=== The task ===
Rewrite the material from the line containing "Locate an element" through the end of the material, replacing "screenshot" with "screen capture" and keeping everything else the same, but leave out the pictures.

=== Stored data entries ===
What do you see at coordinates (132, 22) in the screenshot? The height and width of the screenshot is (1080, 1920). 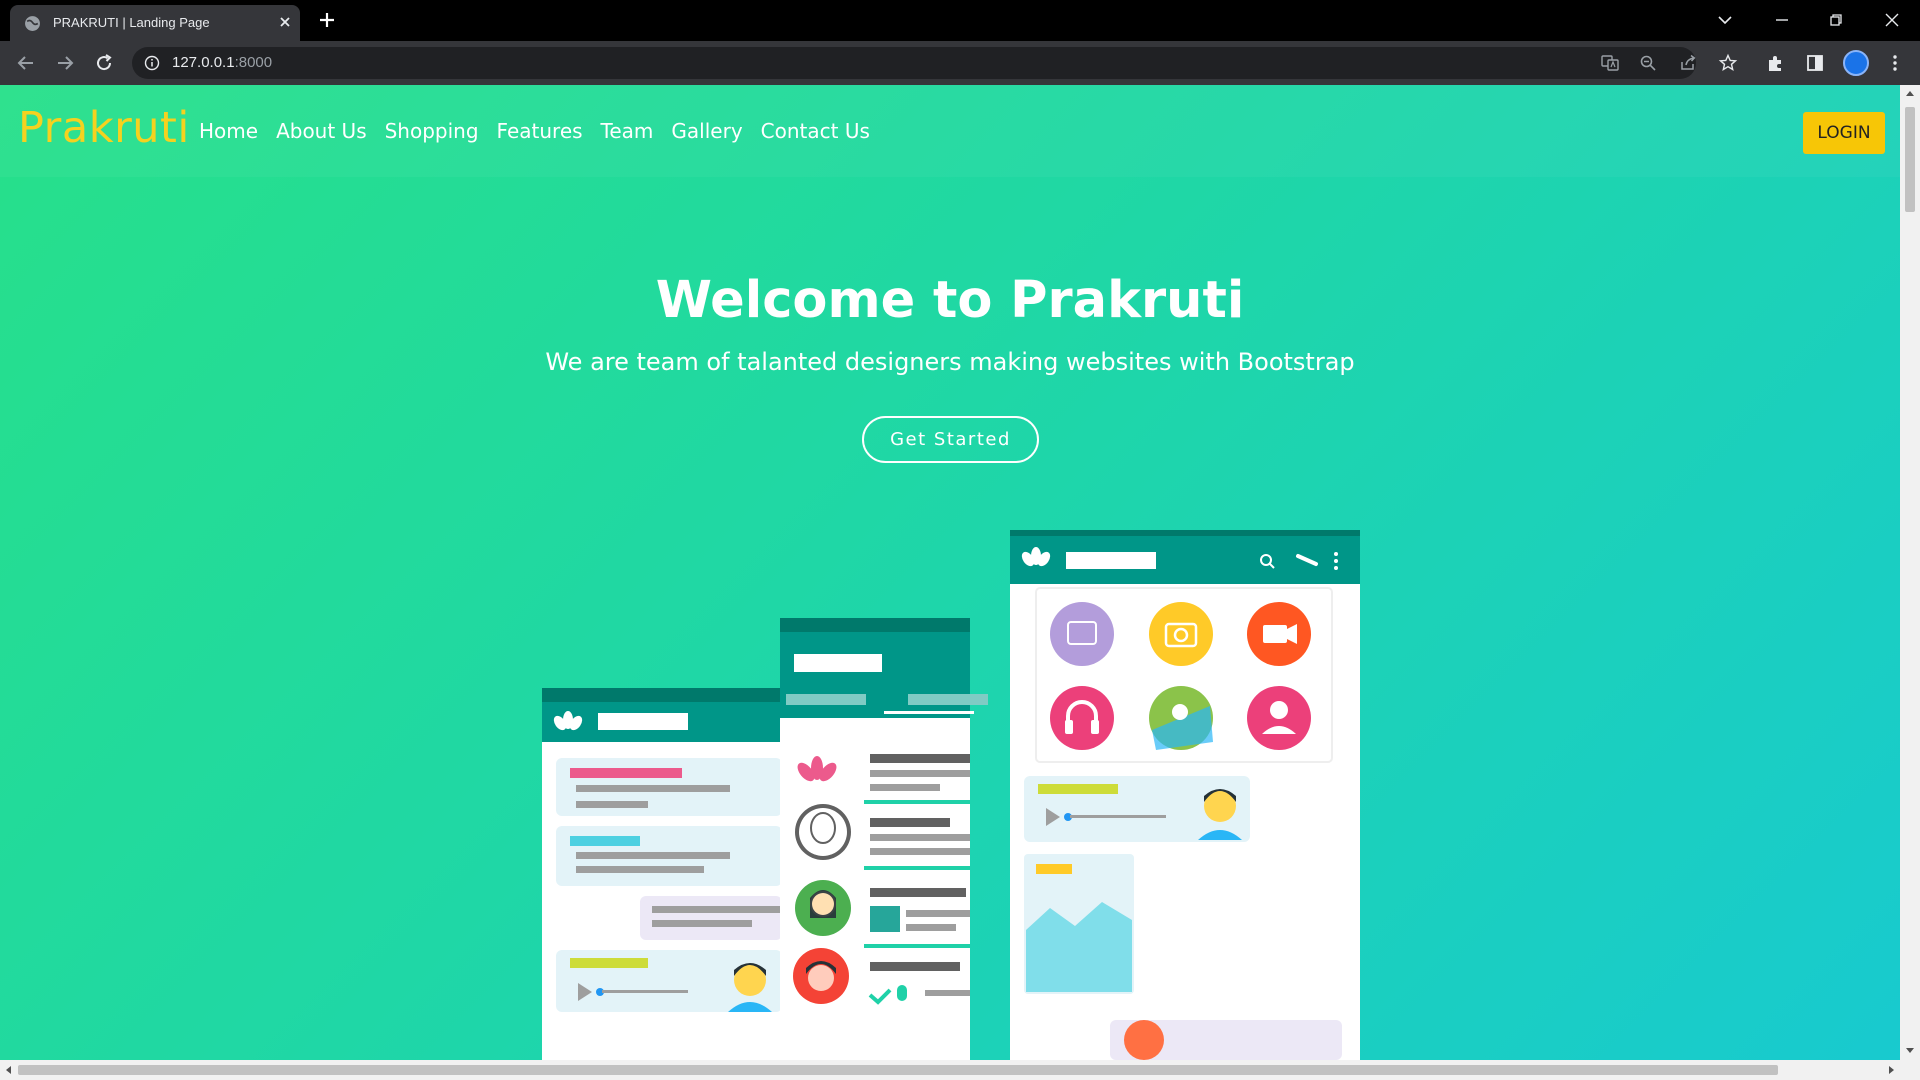 I see `tab-title: PRAKRUTI | Landing Page` at bounding box center [132, 22].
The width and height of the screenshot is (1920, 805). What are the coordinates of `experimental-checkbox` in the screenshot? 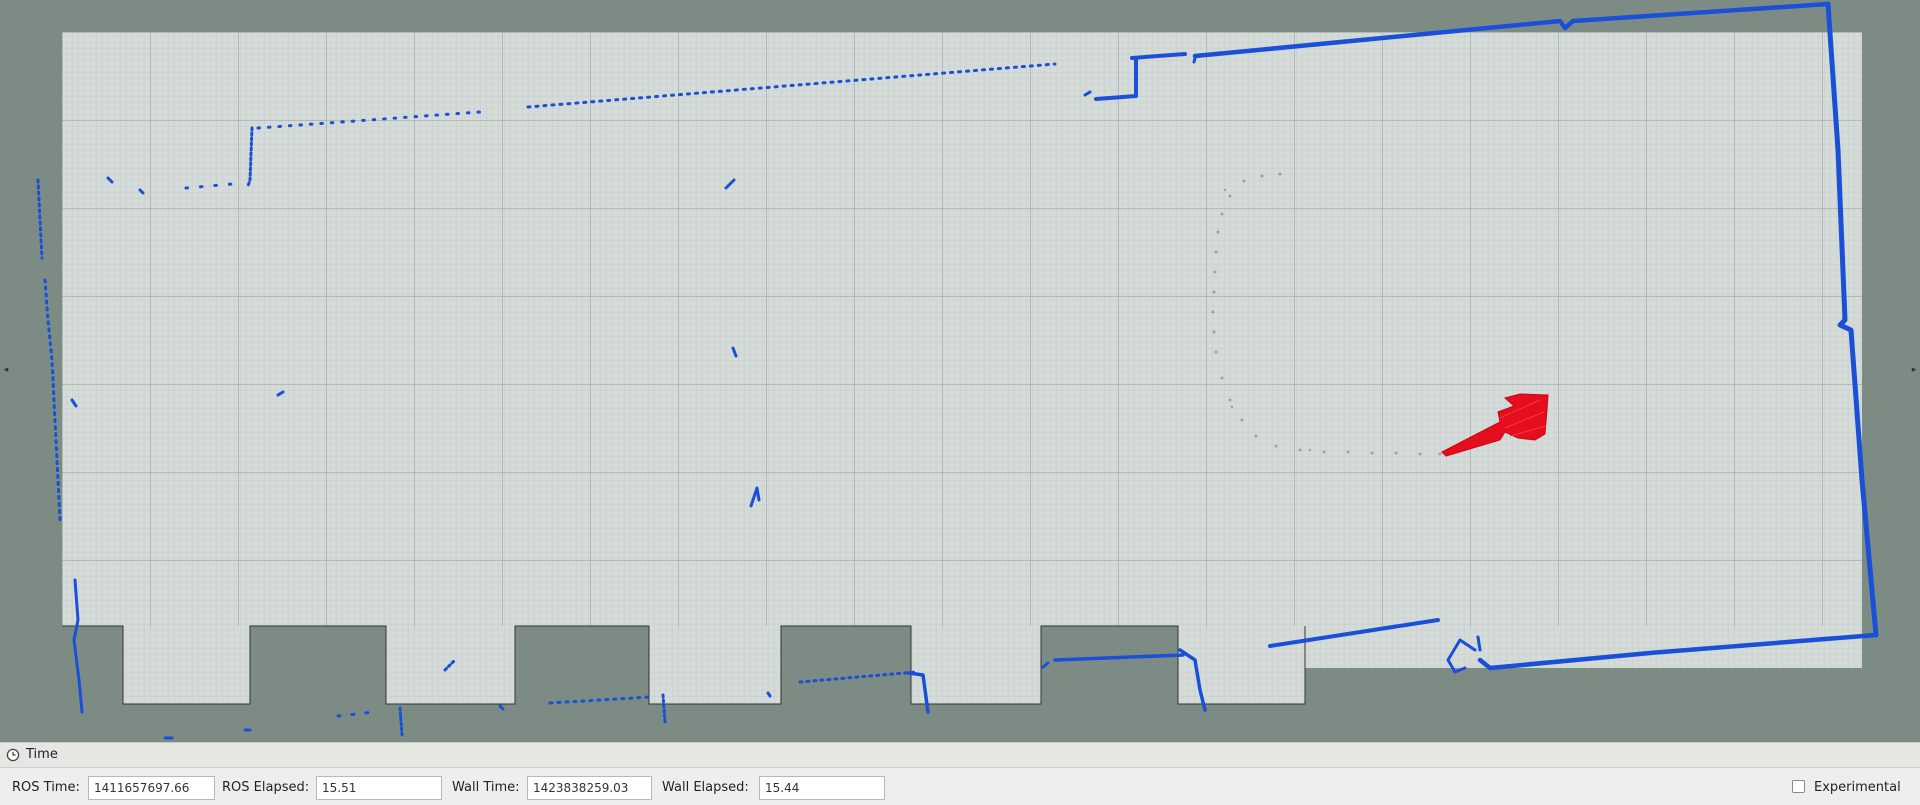 It's located at (1798, 786).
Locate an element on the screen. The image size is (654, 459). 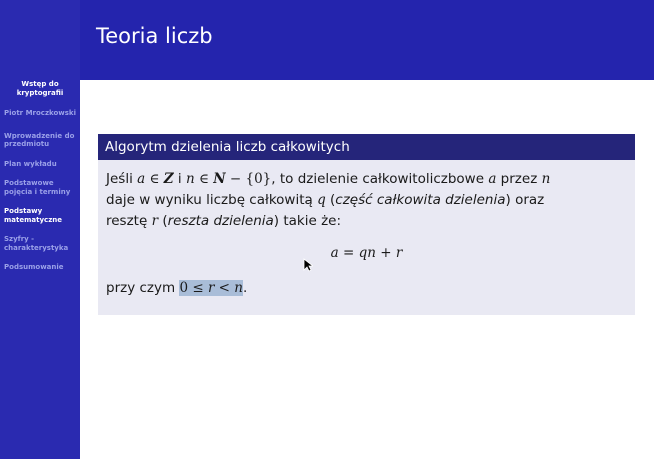
highlighted-r-lt-n: r < n is located at coordinates (225, 288).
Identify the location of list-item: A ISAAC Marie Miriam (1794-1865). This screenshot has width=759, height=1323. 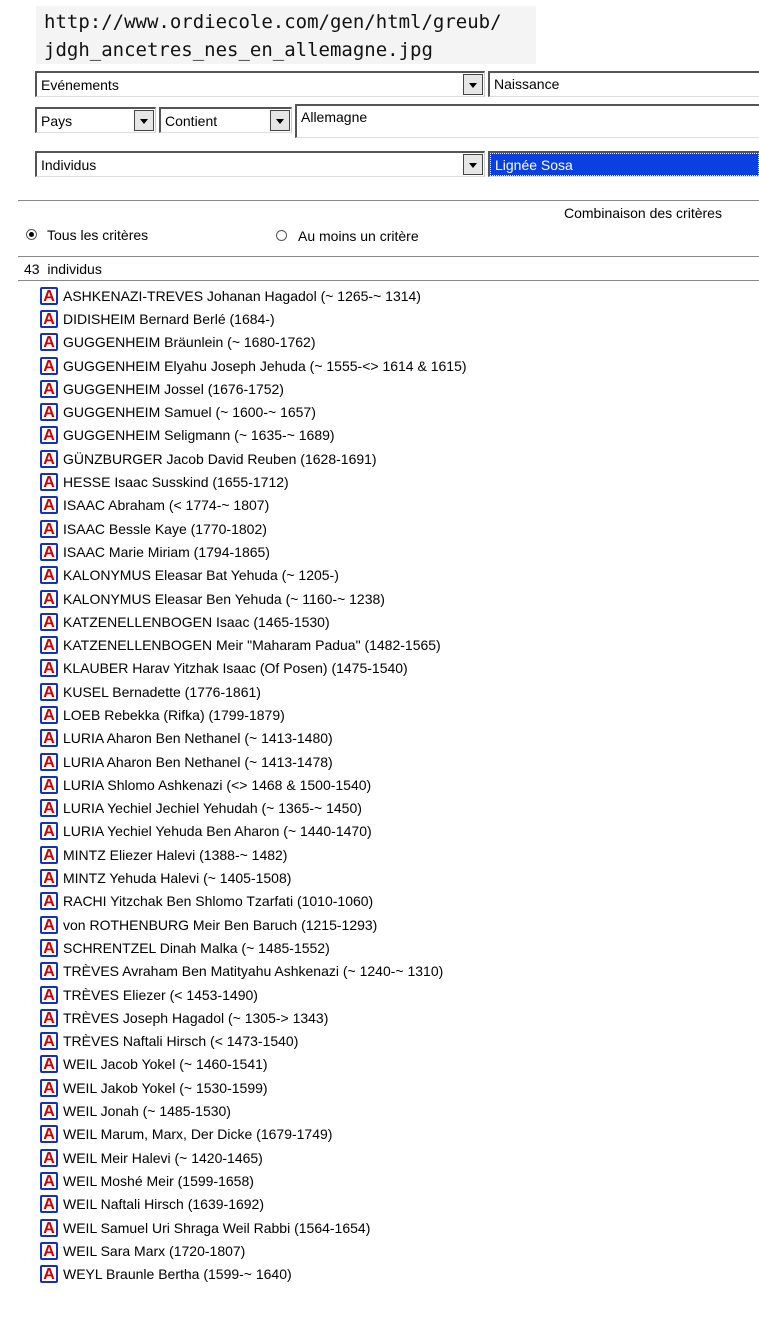
(254, 552).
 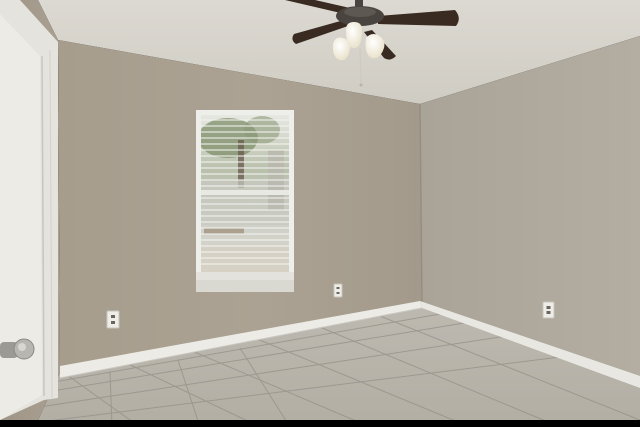 I want to click on letterbox-bar, so click(x=320, y=424).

=== Result of the exercise ===
Locate an element on the screen. The image size is (654, 459). 
highlighted-r-lt-n: r < n is located at coordinates (225, 288).
Identify the location of list-item: A ISAAC Marie Miriam (1794-1865). This screen capture has width=759, height=1323. 
(254, 552).
  I want to click on letterbox-bar, so click(x=320, y=424).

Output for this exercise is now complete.